ACCESS-NRI / access-nri-intake-catalog

Tools and configuration info used to manage ACCESS-NRI's intake catalogue
https://access-nri-intake-catalog.rtfd.io
Apache License 2.0
8 stars 1 forks source link

ACCESS-OM3 filename patterns are too prescriptive #176

Open anton-seaice opened 3 months ago

anton-seaice commented 3 months ago

Is your feature request related to a problem? Please describe.

For ESM1.5 and OM2, cice daily output is concatenated into a monthly files, with filenames containing -YYYY-MM-daily.nc

Currently, the OM3 builder accepts filenames of this form (e.g. om3.cice.h.1900-01-daily.nc), however the resulting datastore doesn't work. There is a new file_id in the datastore for each file, when there should be one for all daily cice data (I believe?)
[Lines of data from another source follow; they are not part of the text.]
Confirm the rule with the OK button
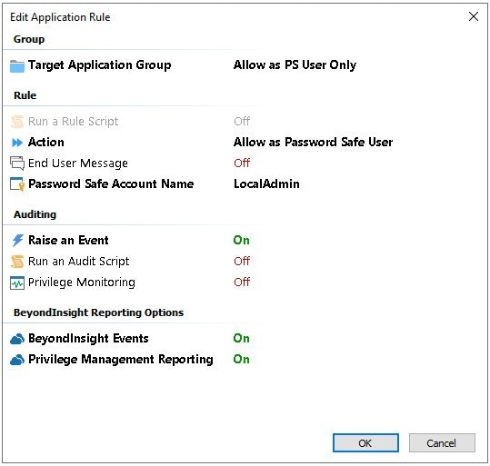The height and width of the screenshot is (466, 490). coord(365,442)
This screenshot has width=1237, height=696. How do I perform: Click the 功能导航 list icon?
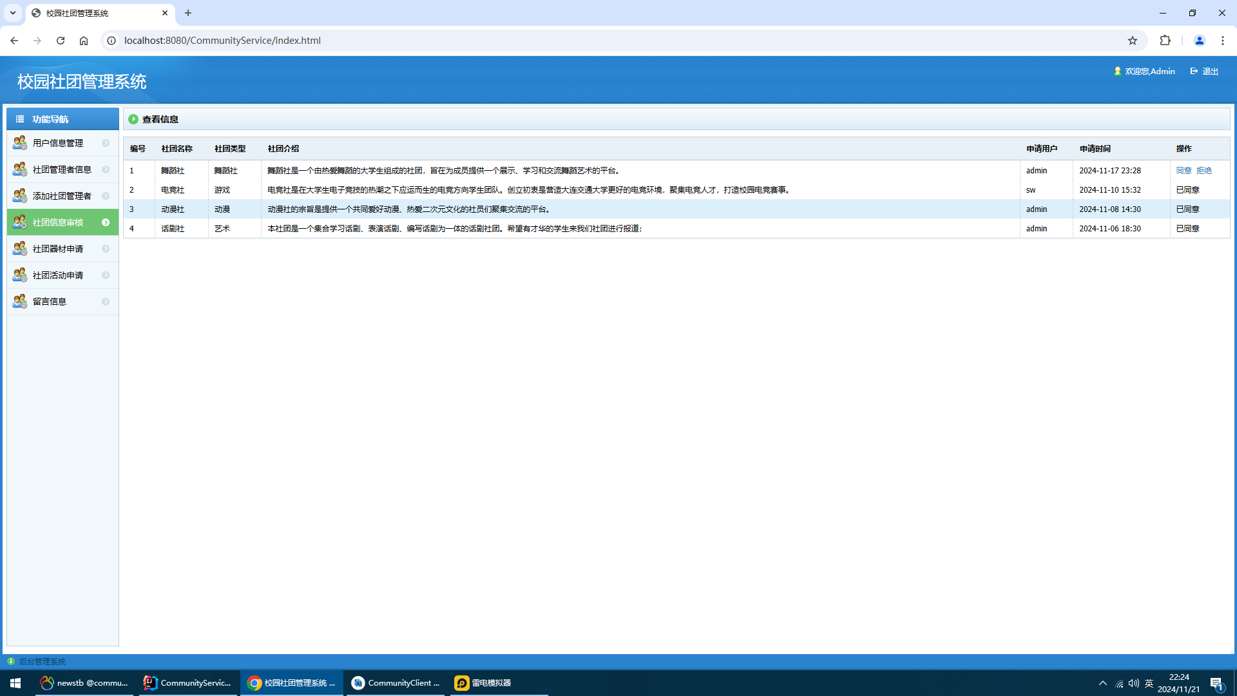[20, 119]
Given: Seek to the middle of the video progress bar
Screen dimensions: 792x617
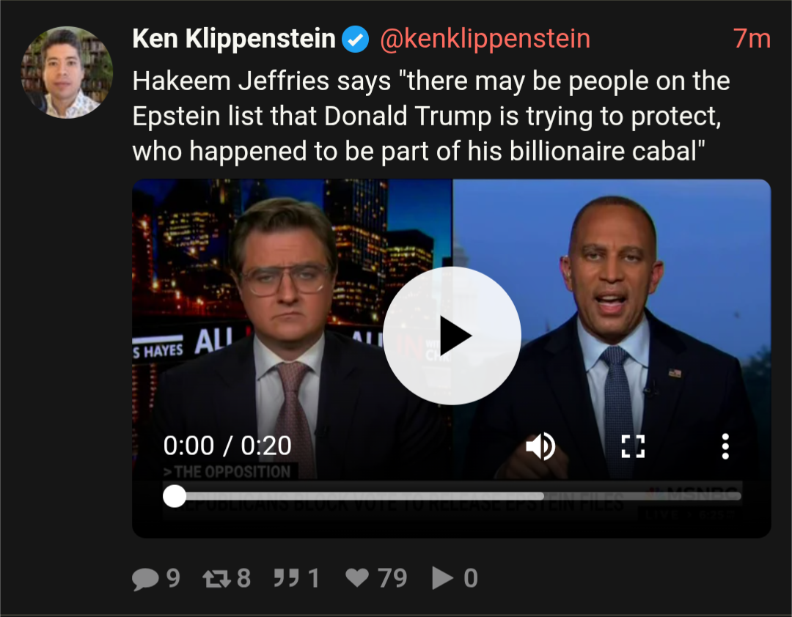Looking at the screenshot, I should tap(452, 496).
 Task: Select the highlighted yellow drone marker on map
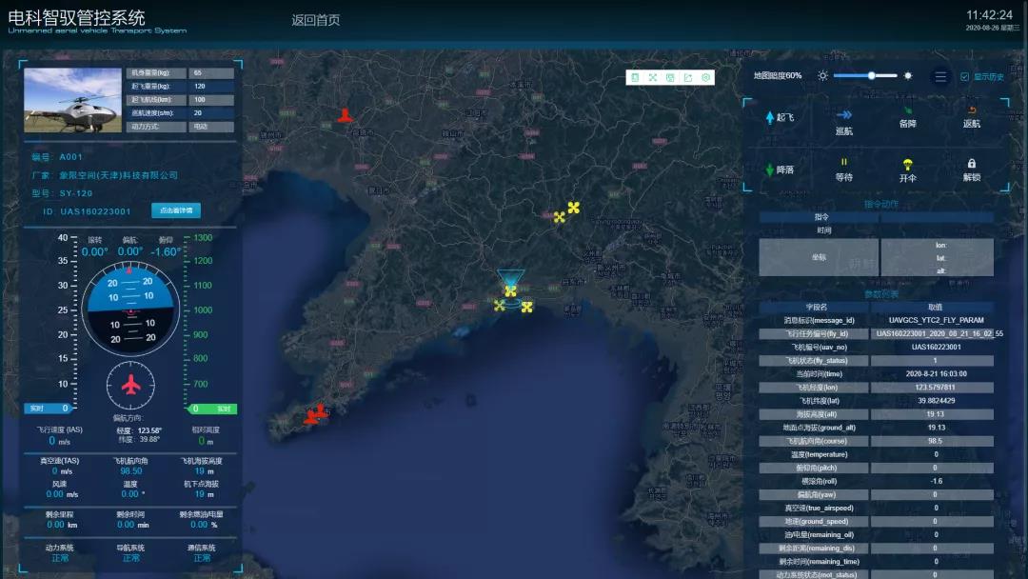[511, 290]
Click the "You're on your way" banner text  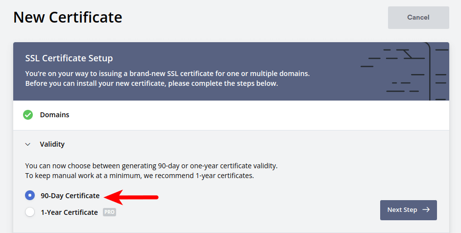point(167,74)
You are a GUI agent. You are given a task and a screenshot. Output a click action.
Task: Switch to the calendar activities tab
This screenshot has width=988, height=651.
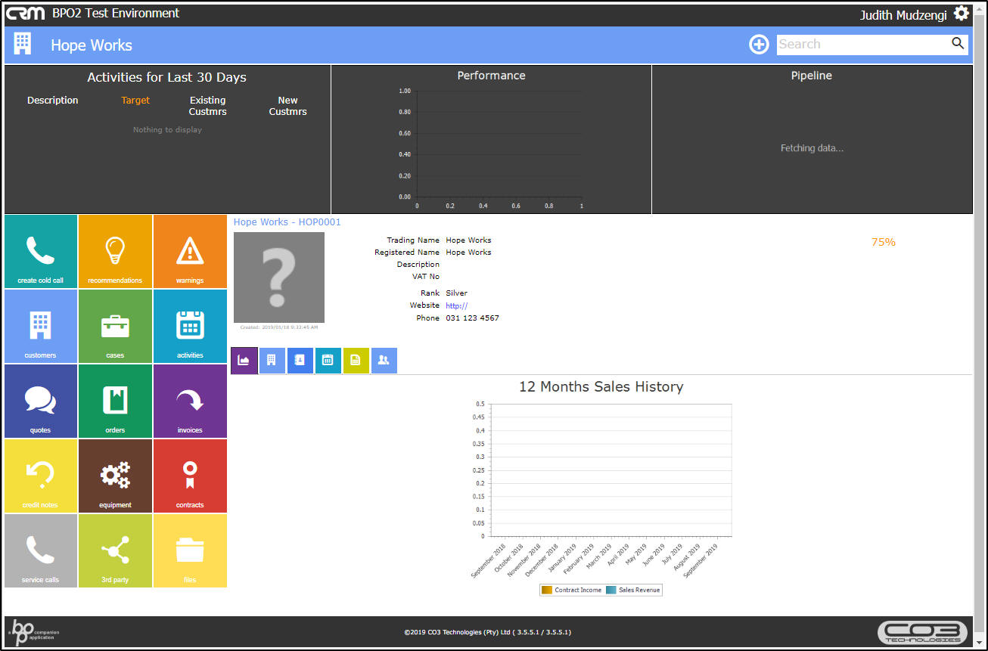click(x=328, y=361)
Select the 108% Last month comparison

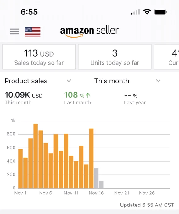(x=78, y=98)
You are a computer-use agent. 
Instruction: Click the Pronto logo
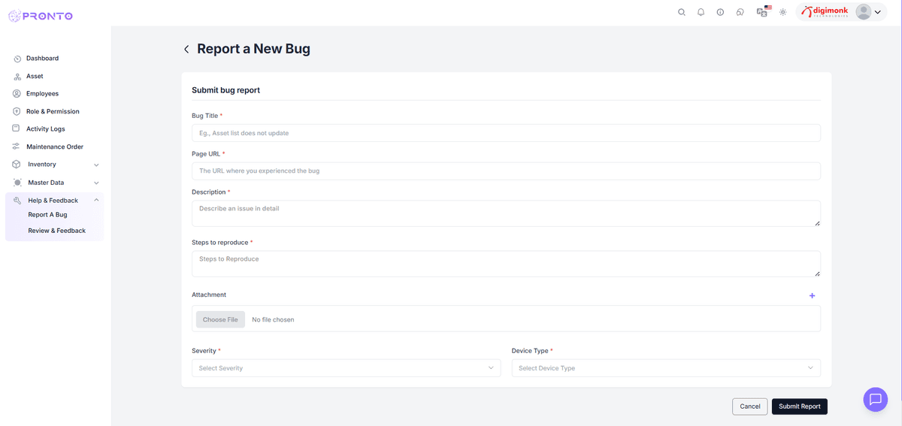(x=41, y=16)
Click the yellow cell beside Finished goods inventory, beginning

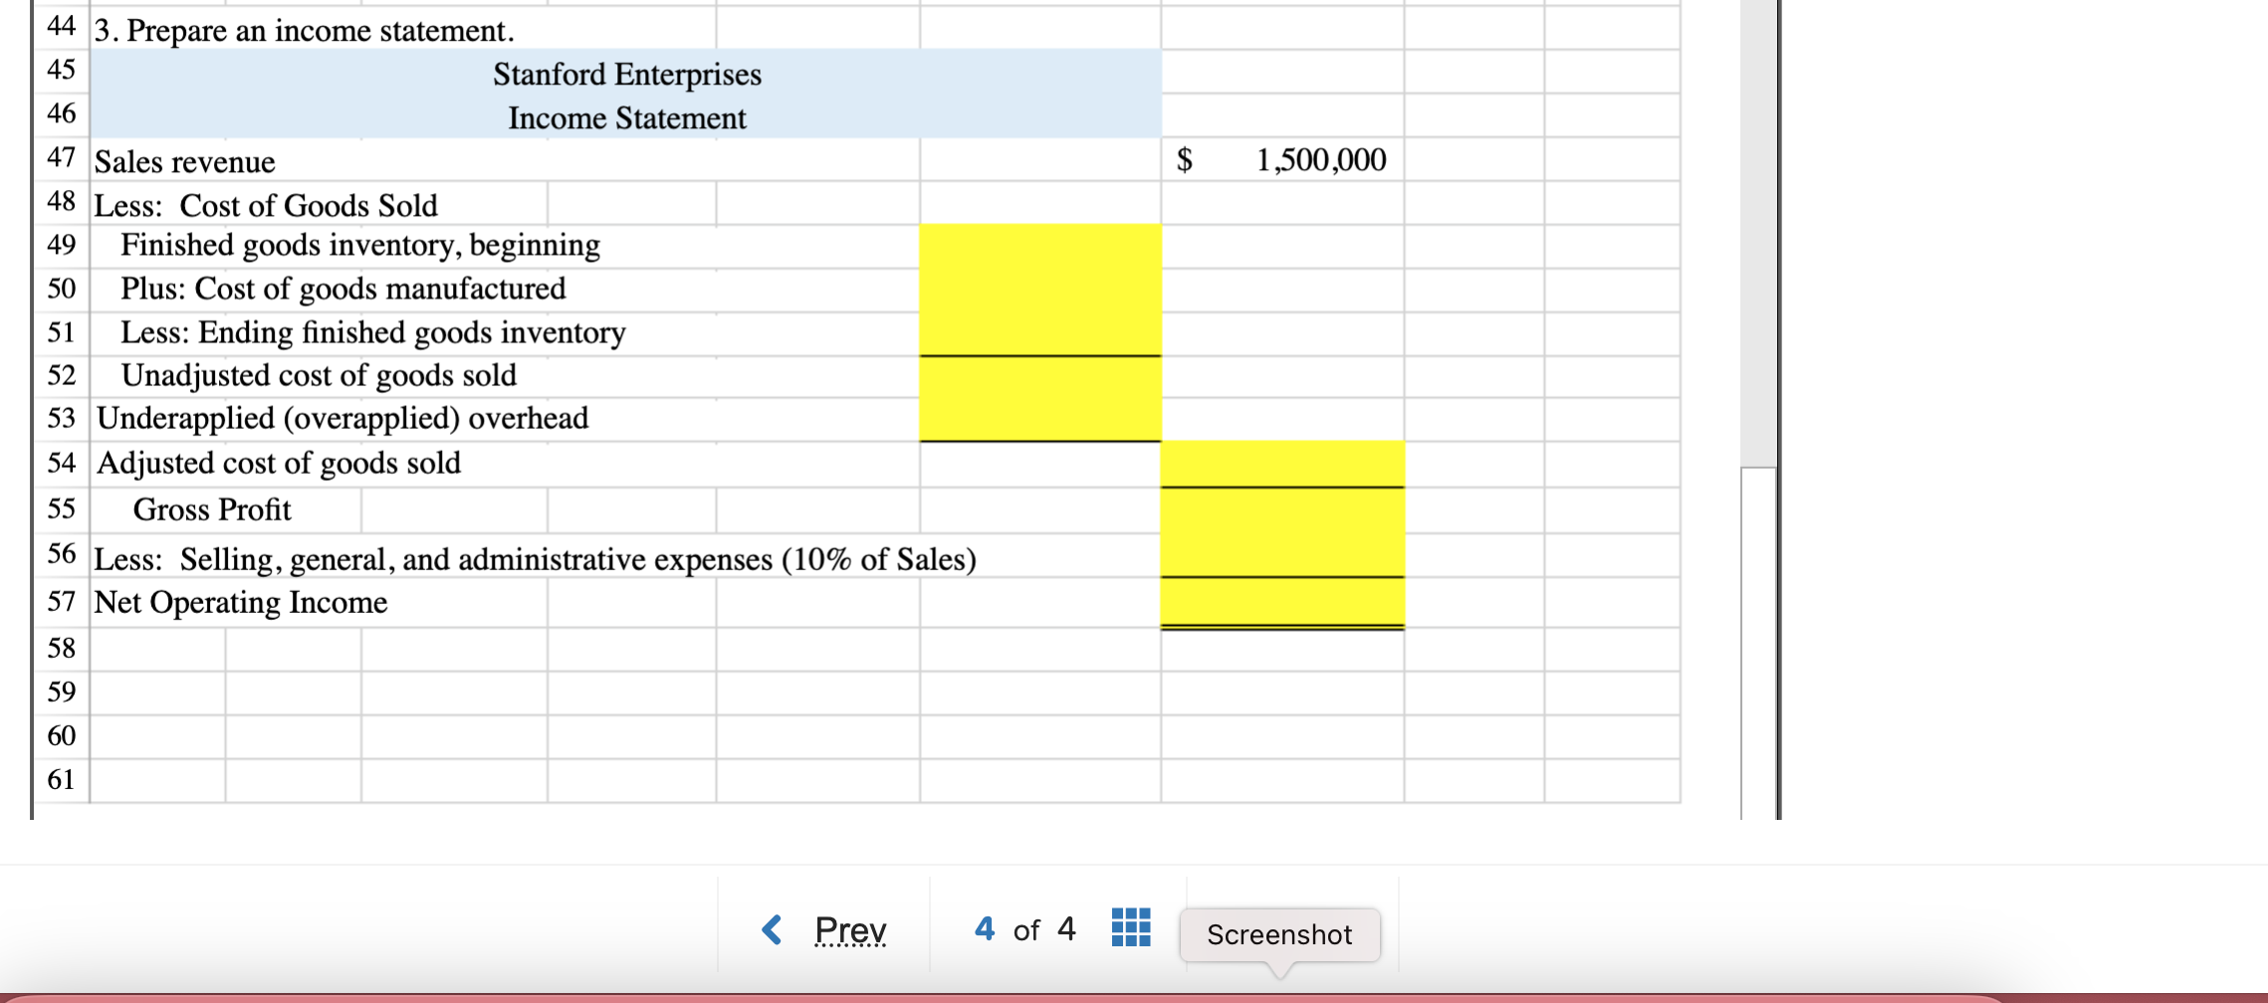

Describe the feature you'd like

The regexs used to determine these fileid's needs revisiting:

https://github.com/ACCESS-NRI/access-nri-intake-catalog/blob/9381296f1f2c53b5b894ed1e8162f7de70a3073a/src/access_nri_intake/source/utils.py#L195

Describe alternatives you've considered

We could use a different form of the filename for daily cice output

Additional context

This is needed to add auto post-processing to OM3 configurations (https://github.com/COSIMA/access-om3/issues/182).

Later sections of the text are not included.